Est-ce la réalité qui vous inspire ou plutôt l’imaginaire ?
Wow, ça c’est une grande question, parce que c’est un petit peu aussi le thème de ce livre. C’est un petit peu cette idée qu’en grandissant, on perd notre capacité d’imagination parce qu’on est pris dans les responsabilités, dans les factures, dans la vie, en fait. Et plus on grandit, plus on a des responsabilités et on peut aussi gravir des échelons au niveau du travail, en perdant un petit peu cette joie intérieure, qui rend tout possible. 
Chez moi, le mot “impossible” est banni.
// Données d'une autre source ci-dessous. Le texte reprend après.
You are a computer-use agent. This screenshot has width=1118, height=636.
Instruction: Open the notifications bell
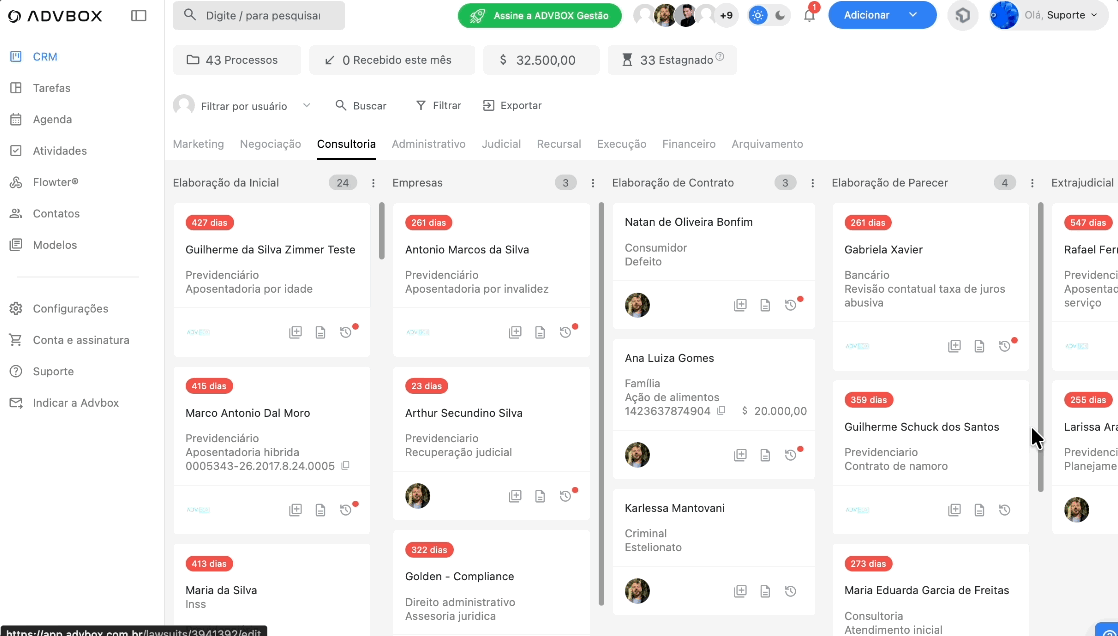[x=809, y=16]
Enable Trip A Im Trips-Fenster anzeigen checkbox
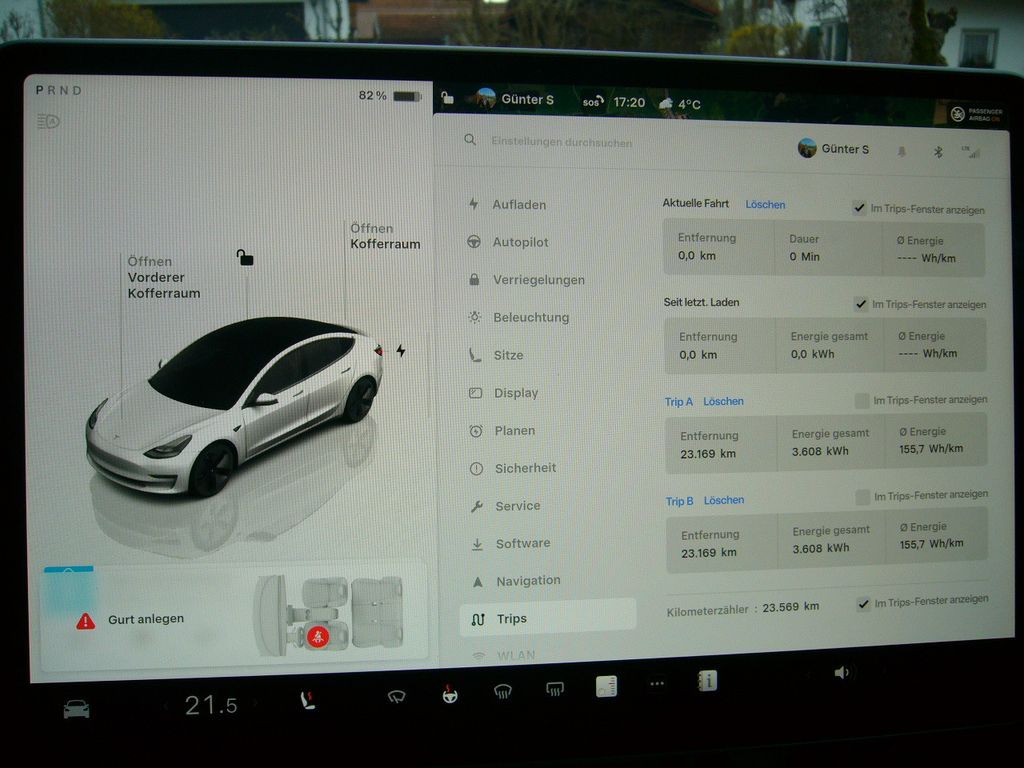 click(861, 401)
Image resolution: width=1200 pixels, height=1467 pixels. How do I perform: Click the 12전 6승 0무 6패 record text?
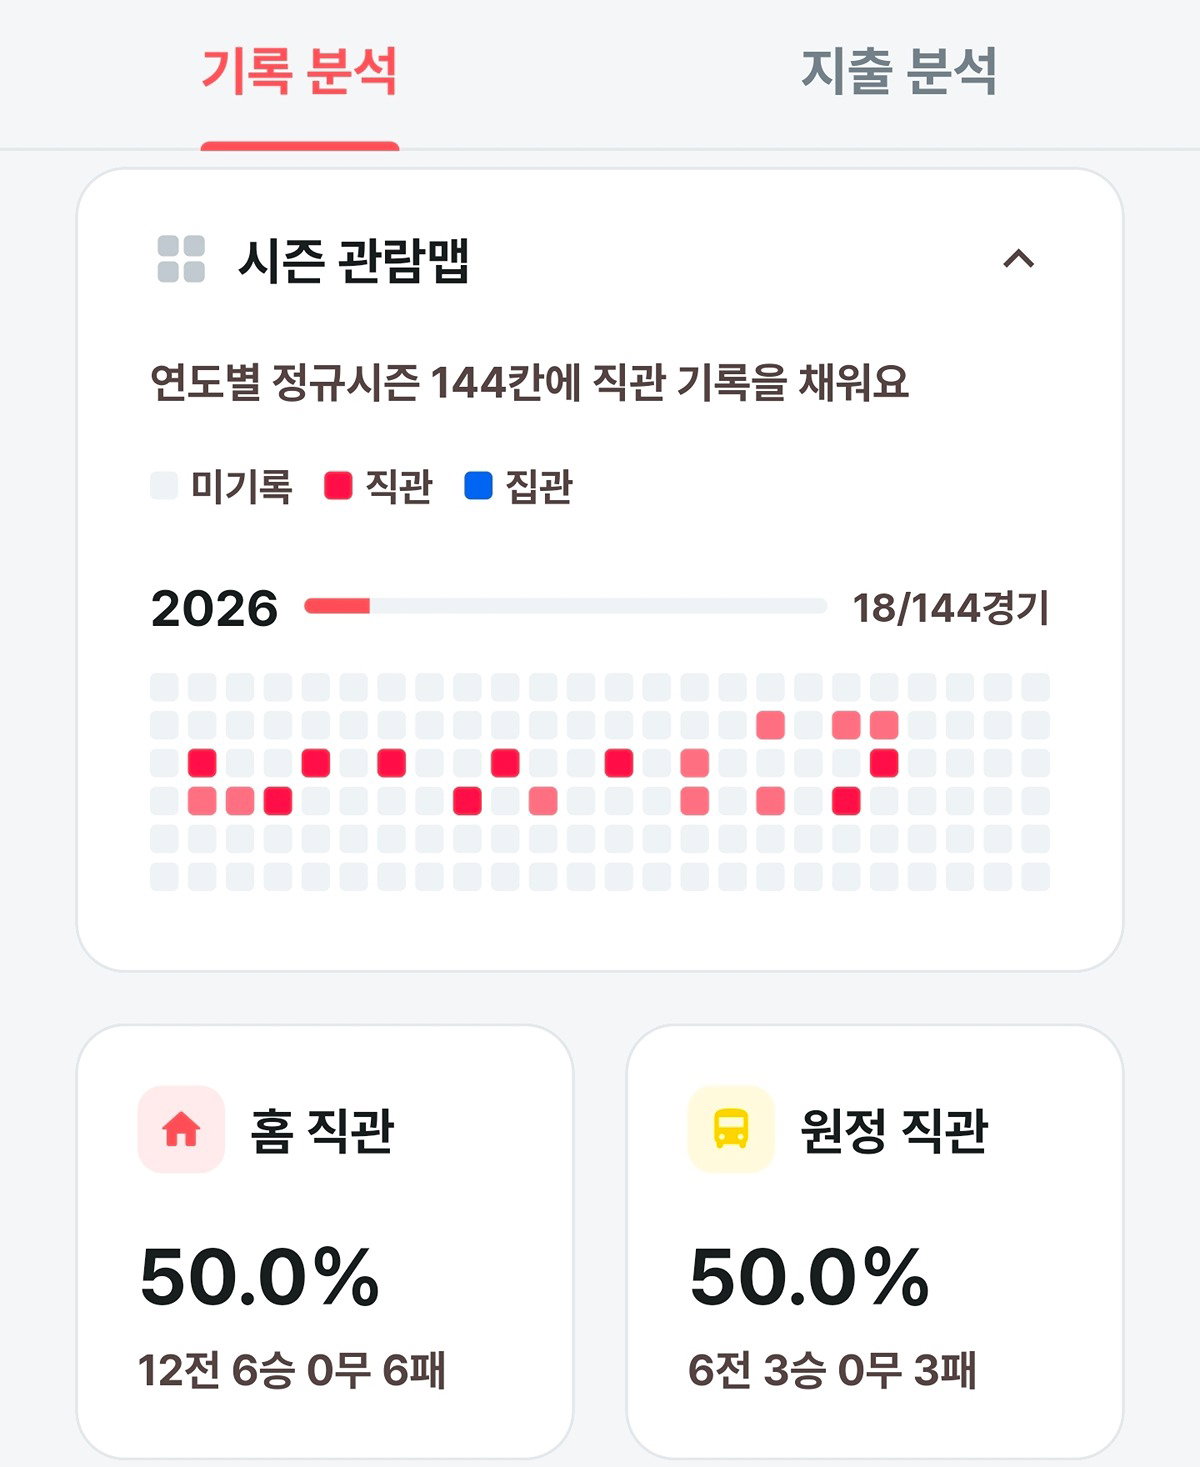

On ne dit pas le mot “impossible” parce que je défends cette idée que tout est possible. Il y a des choses, même réelles aujourd’hui, qu’on n’aurait jamais pu imaginer il y a 5 ans, 10 ans, 15 ans, 20 ans. On parle de l’intelligence artificielle et si on avait parlé de ça il y a 20 ans, qu’un ordinateur pourrait nous faire un poème, on aurait dit que ça n’était pas possible. Il y a 100 ans, envoyer quelqu’un sur la Lune était inimaginable… Et en fait, on s’aperçoit que presque tout est possible.
Je me suis inspiré de la capacité d’imagination des enfants. C’est ça qui m’inspire. Et c’est pour essayer de garder cette valeur en moi que j’ai écrit ce livre, et que j’aime baigner un petit peu dans ce monde-là. Je m’inspire  de vous et de votre génération. Plus on vieillit, plus on s’en éloigne. Et pour moi, ça me permet d’être accroché un petit peu à ce que je pense être une autre réalité, plutôt que pas la réalité. C’est effectivement une des trames principales du roman. D’ailleurs, on parle de la réalité rêvée dans le livre de Mark Hill.

Est-ce que vous écoutez les audio books ou pas ? 
Les livres audio ? Non. Parce que ce n’est pas si bien dit. Oui, puis c’est moins captivant qu’un livre. 

Et vous aimez lire sur papier ? Vous lisez aussi sur Kindle ? 
Kindle, Internet, papier. Mais, je préfère sur papier. 

Mais vous avez des Kindle, des liseuses aussi quand même ? 
Oui, c’est très bien. Donc, vous, vous faites un peu les deux, quoi. Ou les trois, parce que certains d’entre vous écoutent les livres audio aussi. Alors, j’ai pensé aussi à faire un livre audio. C’est peut-être quelque chose que je ferai. On verra.

 Il y a aussi Audible avec Amazon, qui font des livres audio.
Exactement. D’ailleurs, c’est ça que je suis en train de regarder actuellement. Mais comme tu dis, ça fait une grande différence si la personne qui lit est énervante. On n’a pas envie de l’écouter, quoi. C’est assez simple. En plus, c’est dur d’écouter quand on fait autre chose. Sauf si tu conduis, mais tu es encore un peu jeune pour conduire. Il y a pas mal de personnes qui font ça, en tout cas les adultes, qui écoutent pendant leur trajet pour aller au travail s’ils ont 45 minutes. Je sais que ma mère fait ça quand elle conduit de longs trajets. Elle met ses audio books. Mais c’est vrai qu’on a l’habitude maintenant de faire plusieurs choses à la fois. Je ne sais pas si c’est une bonne chose, mais en tout cas, c’est ce qu’on fait.

A suivre…

Interview, transcription de l’enregistrement audio et article par
Quentin Senic, Fares klabi, Ela Karsli, Oscar Ducros et Antoine Guelorget


Petite biographie de Nico Daswani :

Issu d’une famille franco-britanno-indienne, Nico Daswani a grandi à Marseille et a vécu à Paris, Londres, Los Angeles et New York. En collaboration avec de grands artistes engagés et des institutions culturelles renommées, il conçoit et produit depuis 20 ans films, concerts, tournées, festivals, expositions, résidences artistiques  et forums, pour promouvoir l’égalité, l’inclusion et le respect de la planète.
De 2012 à 2021, il a été directeur des arts et de la culture du Forum Économique Mondial. Il est lauréat de deux Emmy Awards comme producteur délégué des films de réalité virtuelle Collisions et Awavena. Markine et la Porte Secrète est son premier roman. Il vit à Genève avec son épouse Devika et ses deux filles, Eléa et Amaya.